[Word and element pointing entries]
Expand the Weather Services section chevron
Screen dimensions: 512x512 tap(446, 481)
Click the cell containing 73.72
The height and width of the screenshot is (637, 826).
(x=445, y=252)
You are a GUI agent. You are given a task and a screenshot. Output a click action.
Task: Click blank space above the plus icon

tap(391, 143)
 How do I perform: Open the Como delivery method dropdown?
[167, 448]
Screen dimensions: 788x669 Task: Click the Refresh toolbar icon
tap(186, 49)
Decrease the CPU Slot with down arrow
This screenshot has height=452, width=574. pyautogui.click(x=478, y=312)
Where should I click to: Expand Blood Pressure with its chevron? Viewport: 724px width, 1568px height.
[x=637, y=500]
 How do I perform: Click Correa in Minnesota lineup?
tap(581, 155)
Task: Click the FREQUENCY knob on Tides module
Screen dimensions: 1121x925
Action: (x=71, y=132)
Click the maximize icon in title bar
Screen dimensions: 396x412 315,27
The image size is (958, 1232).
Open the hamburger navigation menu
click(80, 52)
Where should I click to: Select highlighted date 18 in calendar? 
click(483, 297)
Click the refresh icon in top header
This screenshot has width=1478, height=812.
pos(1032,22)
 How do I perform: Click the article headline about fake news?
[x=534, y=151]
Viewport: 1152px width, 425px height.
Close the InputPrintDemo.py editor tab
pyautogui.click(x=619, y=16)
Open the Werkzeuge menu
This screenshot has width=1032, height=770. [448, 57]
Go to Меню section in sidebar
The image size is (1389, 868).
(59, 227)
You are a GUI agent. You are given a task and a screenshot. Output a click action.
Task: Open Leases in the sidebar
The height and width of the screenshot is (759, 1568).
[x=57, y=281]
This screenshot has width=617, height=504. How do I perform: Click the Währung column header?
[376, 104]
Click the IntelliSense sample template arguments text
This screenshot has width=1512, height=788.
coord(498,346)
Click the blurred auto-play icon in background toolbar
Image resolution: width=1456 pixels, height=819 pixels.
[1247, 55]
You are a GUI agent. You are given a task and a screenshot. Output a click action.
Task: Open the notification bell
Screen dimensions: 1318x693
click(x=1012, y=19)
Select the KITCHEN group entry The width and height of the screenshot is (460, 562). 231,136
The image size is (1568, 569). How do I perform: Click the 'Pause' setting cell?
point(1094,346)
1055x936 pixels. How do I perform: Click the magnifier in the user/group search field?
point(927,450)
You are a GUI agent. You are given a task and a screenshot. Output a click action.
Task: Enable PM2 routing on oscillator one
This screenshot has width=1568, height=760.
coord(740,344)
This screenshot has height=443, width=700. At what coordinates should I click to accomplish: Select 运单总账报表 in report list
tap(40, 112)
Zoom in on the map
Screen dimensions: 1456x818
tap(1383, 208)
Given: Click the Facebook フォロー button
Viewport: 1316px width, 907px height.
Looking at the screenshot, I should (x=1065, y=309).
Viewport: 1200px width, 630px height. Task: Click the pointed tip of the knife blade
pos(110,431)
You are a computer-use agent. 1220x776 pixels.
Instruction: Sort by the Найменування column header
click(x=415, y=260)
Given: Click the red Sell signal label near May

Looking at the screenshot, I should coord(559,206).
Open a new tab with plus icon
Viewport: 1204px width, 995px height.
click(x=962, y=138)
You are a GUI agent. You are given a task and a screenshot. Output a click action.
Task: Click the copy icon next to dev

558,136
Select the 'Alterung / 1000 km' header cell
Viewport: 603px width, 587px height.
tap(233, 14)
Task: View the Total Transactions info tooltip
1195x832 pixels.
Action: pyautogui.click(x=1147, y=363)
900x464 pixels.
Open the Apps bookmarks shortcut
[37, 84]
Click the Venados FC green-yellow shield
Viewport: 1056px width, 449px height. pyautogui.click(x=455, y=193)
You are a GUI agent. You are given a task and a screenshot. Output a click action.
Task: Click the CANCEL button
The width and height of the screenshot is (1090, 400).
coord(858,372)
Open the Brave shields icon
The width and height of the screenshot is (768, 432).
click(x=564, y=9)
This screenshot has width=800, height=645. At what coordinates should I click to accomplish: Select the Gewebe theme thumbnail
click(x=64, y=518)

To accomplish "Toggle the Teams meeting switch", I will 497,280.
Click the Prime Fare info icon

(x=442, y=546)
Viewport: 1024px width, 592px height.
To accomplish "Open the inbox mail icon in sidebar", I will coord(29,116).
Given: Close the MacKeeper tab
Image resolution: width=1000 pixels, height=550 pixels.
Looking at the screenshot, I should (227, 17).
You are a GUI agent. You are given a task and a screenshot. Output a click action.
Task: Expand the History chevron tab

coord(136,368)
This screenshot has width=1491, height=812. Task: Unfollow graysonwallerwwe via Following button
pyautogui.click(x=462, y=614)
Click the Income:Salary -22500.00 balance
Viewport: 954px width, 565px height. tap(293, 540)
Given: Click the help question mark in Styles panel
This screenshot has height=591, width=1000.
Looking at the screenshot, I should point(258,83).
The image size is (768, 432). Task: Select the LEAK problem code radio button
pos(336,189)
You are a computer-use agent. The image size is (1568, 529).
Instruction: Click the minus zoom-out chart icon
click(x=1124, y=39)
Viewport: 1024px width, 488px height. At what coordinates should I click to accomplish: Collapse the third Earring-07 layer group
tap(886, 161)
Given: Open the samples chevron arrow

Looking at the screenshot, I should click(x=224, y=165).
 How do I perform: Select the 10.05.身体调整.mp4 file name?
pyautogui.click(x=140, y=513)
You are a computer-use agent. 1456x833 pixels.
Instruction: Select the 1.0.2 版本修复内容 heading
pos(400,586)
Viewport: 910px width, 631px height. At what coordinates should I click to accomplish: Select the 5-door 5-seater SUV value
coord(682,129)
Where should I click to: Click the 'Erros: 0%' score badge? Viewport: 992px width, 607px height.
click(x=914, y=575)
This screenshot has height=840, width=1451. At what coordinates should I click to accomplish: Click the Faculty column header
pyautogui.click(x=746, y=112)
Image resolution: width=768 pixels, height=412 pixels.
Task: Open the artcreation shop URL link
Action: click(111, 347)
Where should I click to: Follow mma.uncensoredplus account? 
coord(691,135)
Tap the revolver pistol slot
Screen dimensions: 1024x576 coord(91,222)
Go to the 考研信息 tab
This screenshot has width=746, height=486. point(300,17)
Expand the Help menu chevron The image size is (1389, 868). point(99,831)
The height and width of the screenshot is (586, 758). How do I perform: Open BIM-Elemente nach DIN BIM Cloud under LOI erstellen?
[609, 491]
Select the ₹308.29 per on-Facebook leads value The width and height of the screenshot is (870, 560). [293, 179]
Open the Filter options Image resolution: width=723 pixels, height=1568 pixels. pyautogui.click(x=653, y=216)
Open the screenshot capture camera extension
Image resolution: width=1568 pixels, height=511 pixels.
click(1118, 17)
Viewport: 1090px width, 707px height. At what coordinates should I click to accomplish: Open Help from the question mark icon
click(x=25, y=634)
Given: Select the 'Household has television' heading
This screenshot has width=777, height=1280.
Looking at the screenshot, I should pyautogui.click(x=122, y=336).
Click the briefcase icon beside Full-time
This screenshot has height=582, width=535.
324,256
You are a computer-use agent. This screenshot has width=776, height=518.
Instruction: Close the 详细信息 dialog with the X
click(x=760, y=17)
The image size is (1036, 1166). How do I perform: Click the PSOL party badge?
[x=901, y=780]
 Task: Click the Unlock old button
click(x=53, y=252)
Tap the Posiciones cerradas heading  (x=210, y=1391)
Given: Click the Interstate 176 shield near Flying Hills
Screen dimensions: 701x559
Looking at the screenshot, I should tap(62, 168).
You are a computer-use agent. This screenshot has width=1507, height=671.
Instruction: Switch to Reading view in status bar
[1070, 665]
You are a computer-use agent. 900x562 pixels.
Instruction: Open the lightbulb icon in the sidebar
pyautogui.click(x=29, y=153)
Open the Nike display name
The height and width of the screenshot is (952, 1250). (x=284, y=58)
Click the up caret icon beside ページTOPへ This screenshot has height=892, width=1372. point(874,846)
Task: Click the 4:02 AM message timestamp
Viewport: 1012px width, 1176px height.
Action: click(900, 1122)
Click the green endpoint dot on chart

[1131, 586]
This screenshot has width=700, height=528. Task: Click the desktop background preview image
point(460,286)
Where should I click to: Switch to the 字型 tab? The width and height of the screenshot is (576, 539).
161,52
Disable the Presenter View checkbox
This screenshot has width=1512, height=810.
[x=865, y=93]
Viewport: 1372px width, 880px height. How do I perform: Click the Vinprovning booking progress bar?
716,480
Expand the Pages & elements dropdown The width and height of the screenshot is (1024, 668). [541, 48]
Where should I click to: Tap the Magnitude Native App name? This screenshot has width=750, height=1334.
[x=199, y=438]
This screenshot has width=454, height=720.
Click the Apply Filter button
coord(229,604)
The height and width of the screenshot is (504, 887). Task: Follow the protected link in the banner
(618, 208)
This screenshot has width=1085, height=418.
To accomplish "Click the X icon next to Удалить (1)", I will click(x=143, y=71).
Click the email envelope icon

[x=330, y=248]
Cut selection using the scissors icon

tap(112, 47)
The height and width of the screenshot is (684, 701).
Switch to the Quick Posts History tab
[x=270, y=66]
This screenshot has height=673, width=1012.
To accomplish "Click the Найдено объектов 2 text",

* **JOB**: Rewrite the part of the data that opens with the line containing "You are a computer-use agent. 1456x833" and closes with the line containing "Looking at the screenshot, I should tap(62, 168).", switching "heading" to "title" and changing nothing else.

* **OUTPUT FOR THIS TASK**:
You are a computer-use agent. 1456x833 pixels.
Instruction: Select the 1.0.2 版本修复内容 title
pos(400,586)
Viewport: 910px width, 631px height. At what coordinates should I click to accomplish: Select the 5-door 5-seater SUV value
coord(682,129)
Where should I click to: Click the 'Erros: 0%' score badge? Viewport: 992px width, 607px height.
click(x=914, y=575)
This screenshot has height=840, width=1451. At what coordinates should I click to accomplish: Click the Faculty column header
pyautogui.click(x=746, y=112)
Image resolution: width=768 pixels, height=412 pixels.
Task: Open the artcreation shop URL link
Action: click(111, 347)
Where should I click to: Follow mma.uncensoredplus account? 
coord(691,135)
Tap the revolver pistol slot
Screen dimensions: 1024x576 coord(91,222)
Go to the 考研信息 tab
This screenshot has width=746, height=486. point(300,17)
Expand the Help menu chevron The image size is (1389, 868). point(99,831)
The height and width of the screenshot is (586, 758). How do I perform: Open BIM-Elemente nach DIN BIM Cloud under LOI erstellen?
[609, 491]
Select the ₹308.29 per on-Facebook leads value The width and height of the screenshot is (870, 560). [293, 179]
Open the Filter options Image resolution: width=723 pixels, height=1568 pixels. pyautogui.click(x=653, y=216)
Open the screenshot capture camera extension
Image resolution: width=1568 pixels, height=511 pixels.
click(1118, 17)
Viewport: 1090px width, 707px height. At what coordinates should I click to accomplish: Open Help from the question mark icon
click(x=25, y=634)
Given: Select the 'Household has television' title
This screenshot has width=777, height=1280.
Looking at the screenshot, I should pyautogui.click(x=122, y=336).
Click the briefcase icon beside Full-time
This screenshot has height=582, width=535.
324,256
You are a computer-use agent. This screenshot has width=776, height=518.
Instruction: Close the 详细信息 dialog with the X
click(x=760, y=17)
The image size is (1036, 1166). How do I perform: Click the PSOL party badge?
[x=901, y=780]
 Task: Click the Unlock old button
click(x=53, y=252)
Tap the Posiciones cerradas title  (x=210, y=1391)
Given: Click the Interstate 176 shield near Flying Hills
Screen dimensions: 701x559
Looking at the screenshot, I should tap(62, 168).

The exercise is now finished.